• _Text block_
In another role as educator, Mindi was invited to speak at Philips Exeter Academy before an international audience of K-college level educators. Her talk focused primarily on the PFAS, arsenic and lead in our water, and the Coakley Landfill. The event was so successful, PEA has asked her to speak again to educators as well as environmental justice attorneys, and she was also invited to speak in California, Florida, and Vermont. Educating the public about the risks and real harms caused by pollutants to our water is a vital part of what Mindi has done and continues to do. Without becoming aware of these issues, the public will not be equipped to put a stop to it and do what is needed to ensure we have safe water, soil, and air.

• _What to work on_
a - Using the passage on Mindi's speaking work, decide whether each of these statements agrees with it: (i) Mindi spoke at Philips Exeter Academy before an international audience of educators; (ii) her talk there focused mainly on air pollution; (iii) she was invited to speak in Texas. Answer yes or no for each and quote the words of the passage that decide it.
b - List every substance in water that the passage on Mindi's speaking work names as a focus of her talk.
c - Reproduce the section of the passage on Mindi's speaking work that opens with the words containing "In another role" and closes with "soil, and air.".

• _Records shown_
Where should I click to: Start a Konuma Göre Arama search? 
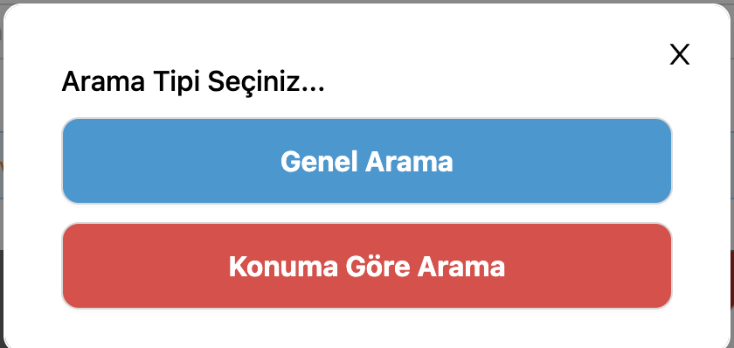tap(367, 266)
...
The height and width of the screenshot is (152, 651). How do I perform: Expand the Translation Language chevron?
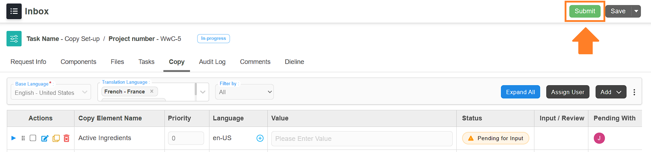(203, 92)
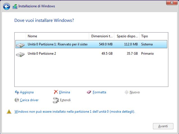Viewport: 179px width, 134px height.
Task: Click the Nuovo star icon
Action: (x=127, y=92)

• _Task-by-task answers_
a -
(i) Yes: "Mindi was invited to speak at Philips Exeter Academy before an international audience of K-college level educators."
(ii) No: "Her talk focused primarily on the PFAS, arsenic and lead in our water, and the Coakley Landfill."
(iii) No: "she was also invited to speak in California, Florida, and Vermont."

b - PFAS, arsenic, lead

c -
In another role as educator, Mindi was invited to speak at Philips Exeter Academy before an international audience of K-college level educators. Her talk focused primarily on the PFAS, arsenic and lead in our water, and the Coakley Landfill. The event was so successful, PEA has asked her to speak again to educators as well as environmental justice attorneys, and she was also invited to speak in California, Florida, and Vermont. Educating the public about the risks and real harms caused by pollutants to our water is a vital part of what Mindi has done and continues to do. Without becoming aware of these issues, the public will not be equipped to put a stop to it and do what is needed to ensure we have safe water, soil, and air.